# [Goal of the exercise]
Transcribe all of the data, leaving nothing out and changing nothing.
- - - -
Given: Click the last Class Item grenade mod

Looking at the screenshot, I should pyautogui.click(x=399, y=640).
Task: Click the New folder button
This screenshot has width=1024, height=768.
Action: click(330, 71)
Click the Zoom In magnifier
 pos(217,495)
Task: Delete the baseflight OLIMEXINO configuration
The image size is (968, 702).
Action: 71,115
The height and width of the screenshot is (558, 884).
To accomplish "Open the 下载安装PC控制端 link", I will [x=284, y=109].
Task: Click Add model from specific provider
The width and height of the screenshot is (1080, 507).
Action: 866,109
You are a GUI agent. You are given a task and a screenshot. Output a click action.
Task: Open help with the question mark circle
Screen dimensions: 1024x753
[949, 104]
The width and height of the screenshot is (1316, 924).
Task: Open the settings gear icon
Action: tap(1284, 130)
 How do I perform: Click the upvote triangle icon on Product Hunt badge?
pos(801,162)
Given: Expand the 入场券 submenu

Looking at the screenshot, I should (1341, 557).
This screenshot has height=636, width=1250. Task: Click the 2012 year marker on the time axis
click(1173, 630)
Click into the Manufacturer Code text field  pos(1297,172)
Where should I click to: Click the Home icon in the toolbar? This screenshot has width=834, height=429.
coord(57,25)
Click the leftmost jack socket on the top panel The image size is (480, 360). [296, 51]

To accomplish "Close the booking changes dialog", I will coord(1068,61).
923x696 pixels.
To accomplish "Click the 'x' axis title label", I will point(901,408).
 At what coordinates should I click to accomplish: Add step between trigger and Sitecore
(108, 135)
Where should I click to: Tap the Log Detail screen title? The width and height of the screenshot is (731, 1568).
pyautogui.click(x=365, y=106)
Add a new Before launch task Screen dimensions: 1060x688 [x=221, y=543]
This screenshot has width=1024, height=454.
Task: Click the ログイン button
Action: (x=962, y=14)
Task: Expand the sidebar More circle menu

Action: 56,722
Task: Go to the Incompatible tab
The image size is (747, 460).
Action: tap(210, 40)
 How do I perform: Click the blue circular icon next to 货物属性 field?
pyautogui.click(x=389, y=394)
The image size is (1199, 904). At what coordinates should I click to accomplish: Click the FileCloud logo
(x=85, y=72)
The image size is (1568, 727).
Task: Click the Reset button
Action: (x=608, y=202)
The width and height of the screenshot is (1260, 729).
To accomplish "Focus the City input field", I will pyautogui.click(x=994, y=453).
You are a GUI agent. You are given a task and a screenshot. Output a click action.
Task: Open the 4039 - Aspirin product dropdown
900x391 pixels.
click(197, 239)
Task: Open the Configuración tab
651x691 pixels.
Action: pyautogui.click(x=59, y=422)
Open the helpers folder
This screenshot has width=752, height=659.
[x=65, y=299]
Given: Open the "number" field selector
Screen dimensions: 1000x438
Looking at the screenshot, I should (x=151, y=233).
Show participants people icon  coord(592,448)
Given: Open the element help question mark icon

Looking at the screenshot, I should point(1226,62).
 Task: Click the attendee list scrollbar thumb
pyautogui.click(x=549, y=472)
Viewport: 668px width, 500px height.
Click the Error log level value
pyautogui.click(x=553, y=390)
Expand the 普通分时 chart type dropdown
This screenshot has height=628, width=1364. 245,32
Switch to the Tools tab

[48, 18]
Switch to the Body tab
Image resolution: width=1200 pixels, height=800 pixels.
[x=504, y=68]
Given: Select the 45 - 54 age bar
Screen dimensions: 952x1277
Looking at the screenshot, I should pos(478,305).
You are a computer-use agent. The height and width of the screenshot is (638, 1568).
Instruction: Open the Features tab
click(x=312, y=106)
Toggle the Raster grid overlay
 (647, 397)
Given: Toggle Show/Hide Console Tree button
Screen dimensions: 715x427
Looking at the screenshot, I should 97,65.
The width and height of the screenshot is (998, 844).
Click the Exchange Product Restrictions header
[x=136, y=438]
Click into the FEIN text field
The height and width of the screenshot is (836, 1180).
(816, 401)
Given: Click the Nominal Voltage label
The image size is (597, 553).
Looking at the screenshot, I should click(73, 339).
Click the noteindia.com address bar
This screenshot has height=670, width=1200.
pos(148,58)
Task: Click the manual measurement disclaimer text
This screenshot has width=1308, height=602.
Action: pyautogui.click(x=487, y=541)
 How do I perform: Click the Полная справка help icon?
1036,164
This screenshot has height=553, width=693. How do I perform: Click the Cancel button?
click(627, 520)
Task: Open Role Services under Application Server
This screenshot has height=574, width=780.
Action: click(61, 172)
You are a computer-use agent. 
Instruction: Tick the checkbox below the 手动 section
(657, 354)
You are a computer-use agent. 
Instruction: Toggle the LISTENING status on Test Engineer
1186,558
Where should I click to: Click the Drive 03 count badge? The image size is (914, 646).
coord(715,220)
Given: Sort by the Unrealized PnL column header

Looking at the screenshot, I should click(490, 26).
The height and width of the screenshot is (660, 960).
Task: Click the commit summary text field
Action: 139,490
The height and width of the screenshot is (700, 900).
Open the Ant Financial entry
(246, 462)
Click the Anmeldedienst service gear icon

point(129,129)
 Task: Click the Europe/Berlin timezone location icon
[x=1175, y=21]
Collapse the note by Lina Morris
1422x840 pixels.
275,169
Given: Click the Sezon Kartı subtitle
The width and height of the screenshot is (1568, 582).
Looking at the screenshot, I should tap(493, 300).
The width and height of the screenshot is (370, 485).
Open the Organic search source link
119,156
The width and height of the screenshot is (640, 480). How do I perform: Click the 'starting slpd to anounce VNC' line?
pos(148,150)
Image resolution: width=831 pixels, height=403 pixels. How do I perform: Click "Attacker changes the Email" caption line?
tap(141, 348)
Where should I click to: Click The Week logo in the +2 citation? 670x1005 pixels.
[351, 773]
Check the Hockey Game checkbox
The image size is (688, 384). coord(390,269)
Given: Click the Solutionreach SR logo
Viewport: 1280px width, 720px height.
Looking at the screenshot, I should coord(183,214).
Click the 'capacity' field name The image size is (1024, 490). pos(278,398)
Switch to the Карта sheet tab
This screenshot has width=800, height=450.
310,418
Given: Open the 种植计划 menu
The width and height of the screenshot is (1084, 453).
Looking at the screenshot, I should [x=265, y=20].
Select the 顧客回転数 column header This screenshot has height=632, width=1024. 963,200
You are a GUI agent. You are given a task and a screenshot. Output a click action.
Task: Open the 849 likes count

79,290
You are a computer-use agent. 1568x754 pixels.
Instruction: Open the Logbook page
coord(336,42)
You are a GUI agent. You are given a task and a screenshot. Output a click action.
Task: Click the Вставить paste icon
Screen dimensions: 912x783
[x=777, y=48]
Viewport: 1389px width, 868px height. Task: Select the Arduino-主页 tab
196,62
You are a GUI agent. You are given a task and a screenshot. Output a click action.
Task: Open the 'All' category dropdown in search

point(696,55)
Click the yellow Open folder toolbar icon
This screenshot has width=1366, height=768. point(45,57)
- - - -
# [Answer for the task]
Given: Click the last Class Item grenade mod

Looking at the screenshot, I should pyautogui.click(x=399, y=640).
Task: Click the New folder button
This screenshot has width=1024, height=768.
Action: click(330, 71)
Click the Zoom In magnifier
 pos(217,495)
Task: Delete the baseflight OLIMEXINO configuration
The image size is (968, 702).
Action: 71,115
The height and width of the screenshot is (558, 884).
To accomplish "Open the 下载安装PC控制端 link", I will [x=284, y=109].
Task: Click Add model from specific provider
The width and height of the screenshot is (1080, 507).
Action: 866,109
You are a GUI agent. You are given a task and a screenshot. Output a click action.
Task: Open help with the question mark circle
Screen dimensions: 1024x753
[949, 104]
The width and height of the screenshot is (1316, 924).
Task: Open the settings gear icon
Action: tap(1284, 130)
 How do I perform: Click the upvote triangle icon on Product Hunt badge?
pos(801,162)
Given: Expand the 入场券 submenu

Looking at the screenshot, I should (1341, 557).
This screenshot has height=636, width=1250. Task: Click the 2012 year marker on the time axis
click(1173, 630)
Click into the Manufacturer Code text field  pos(1297,172)
Where should I click to: Click the Home icon in the toolbar? This screenshot has width=834, height=429.
coord(57,25)
Click the leftmost jack socket on the top panel The image size is (480, 360). [296, 51]

To accomplish "Close the booking changes dialog", I will coord(1068,61).
923x696 pixels.
To accomplish "Click the 'x' axis title label", I will point(901,408).
 At what coordinates should I click to accomplish: Add step between trigger and Sitecore
(108, 135)
Where should I click to: Tap the Log Detail screen title? The width and height of the screenshot is (731, 1568).
pyautogui.click(x=365, y=106)
Add a new Before launch task Screen dimensions: 1060x688 [x=221, y=543]
This screenshot has width=1024, height=454.
Task: Click the ログイン button
Action: (x=962, y=14)
Task: Expand the sidebar More circle menu

Action: 56,722
Task: Go to the Incompatible tab
The image size is (747, 460).
Action: tap(210, 40)
 How do I perform: Click the blue circular icon next to 货物属性 field?
pyautogui.click(x=389, y=394)
The image size is (1199, 904). At what coordinates should I click to accomplish: Click the FileCloud logo
(x=85, y=72)
The image size is (1568, 727).
Task: Click the Reset button
Action: (x=608, y=202)
The width and height of the screenshot is (1260, 729).
To accomplish "Focus the City input field", I will pyautogui.click(x=994, y=453).
You are a GUI agent. You are given a task and a screenshot. Output a click action.
Task: Open the 4039 - Aspirin product dropdown
900x391 pixels.
click(197, 239)
Task: Open the Configuración tab
651x691 pixels.
Action: pyautogui.click(x=59, y=422)
Open the helpers folder
This screenshot has width=752, height=659.
[x=65, y=299]
Given: Open the "number" field selector
Screen dimensions: 1000x438
Looking at the screenshot, I should (x=151, y=233).
Show participants people icon  coord(592,448)
Given: Open the element help question mark icon

Looking at the screenshot, I should point(1226,62).
 Task: Click the attendee list scrollbar thumb
pyautogui.click(x=549, y=472)
Viewport: 668px width, 500px height.
Click the Error log level value
pyautogui.click(x=553, y=390)
Expand the 普通分时 chart type dropdown
This screenshot has height=628, width=1364. 245,32
Switch to the Tools tab

[48, 18]
Switch to the Body tab
Image resolution: width=1200 pixels, height=800 pixels.
[x=504, y=68]
Given: Select the 45 - 54 age bar
Screen dimensions: 952x1277
Looking at the screenshot, I should pos(478,305).
You are a computer-use agent. The height and width of the screenshot is (638, 1568).
Instruction: Open the Features tab
click(x=312, y=106)
Toggle the Raster grid overlay
 (647, 397)
Given: Toggle Show/Hide Console Tree button
Screen dimensions: 715x427
Looking at the screenshot, I should 97,65.
The width and height of the screenshot is (998, 844).
Click the Exchange Product Restrictions header
[x=136, y=438]
Click into the FEIN text field
The height and width of the screenshot is (836, 1180).
(816, 401)
Given: Click the Nominal Voltage label
The image size is (597, 553).
Looking at the screenshot, I should click(73, 339).
Click the noteindia.com address bar
This screenshot has height=670, width=1200.
pos(148,58)
Task: Click the manual measurement disclaimer text
This screenshot has width=1308, height=602.
Action: pyautogui.click(x=487, y=541)
 How do I perform: Click the Полная справка help icon?
1036,164
This screenshot has height=553, width=693. How do I perform: Click the Cancel button?
click(627, 520)
Task: Open Role Services under Application Server
This screenshot has height=574, width=780.
Action: click(61, 172)
You are a computer-use agent. 
Instruction: Tick the checkbox below the 手动 section
(657, 354)
You are a computer-use agent. 
Instruction: Toggle the LISTENING status on Test Engineer
1186,558
Where should I click to: Click the Drive 03 count badge? The image size is (914, 646).
coord(715,220)
Given: Sort by the Unrealized PnL column header

Looking at the screenshot, I should click(490, 26).
The height and width of the screenshot is (660, 960).
Task: Click the commit summary text field
Action: 139,490
The height and width of the screenshot is (700, 900).
Open the Ant Financial entry
(246, 462)
Click the Anmeldedienst service gear icon

point(129,129)
 Task: Click the Europe/Berlin timezone location icon
[x=1175, y=21]
Collapse the note by Lina Morris
1422x840 pixels.
275,169
Given: Click the Sezon Kartı subtitle
The width and height of the screenshot is (1568, 582).
Looking at the screenshot, I should tap(493, 300).
The width and height of the screenshot is (370, 485).
Open the Organic search source link
119,156
The width and height of the screenshot is (640, 480). How do I perform: Click the 'starting slpd to anounce VNC' line?
pos(148,150)
Image resolution: width=831 pixels, height=403 pixels. How do I perform: Click "Attacker changes the Email" caption line?
tap(141, 348)
Where should I click to: Click The Week logo in the +2 citation? 670x1005 pixels.
[351, 773]
Check the Hockey Game checkbox
The image size is (688, 384). coord(390,269)
Given: Click the Solutionreach SR logo
Viewport: 1280px width, 720px height.
Looking at the screenshot, I should coord(183,214).
Click the 'capacity' field name The image size is (1024, 490). pos(278,398)
Switch to the Карта sheet tab
This screenshot has width=800, height=450.
310,418
Given: Open the 种植计划 menu
The width and height of the screenshot is (1084, 453).
Looking at the screenshot, I should [x=265, y=20].
Select the 顧客回転数 column header This screenshot has height=632, width=1024. 963,200
You are a GUI agent. You are given a task and a screenshot. Output a click action.
Task: Open the 849 likes count

79,290
You are a computer-use agent. 1568x754 pixels.
Instruction: Open the Logbook page
coord(336,42)
You are a GUI agent. You are given a task and a screenshot. Output a click action.
Task: Click the Вставить paste icon
Screen dimensions: 912x783
[x=777, y=48]
Viewport: 1389px width, 868px height. Task: Select the Arduino-主页 tab
196,62
You are a GUI agent. You are given a task and a screenshot. Output a click action.
Task: Open the 'All' category dropdown in search

point(696,55)
Click the yellow Open folder toolbar icon
This screenshot has width=1366, height=768. point(45,57)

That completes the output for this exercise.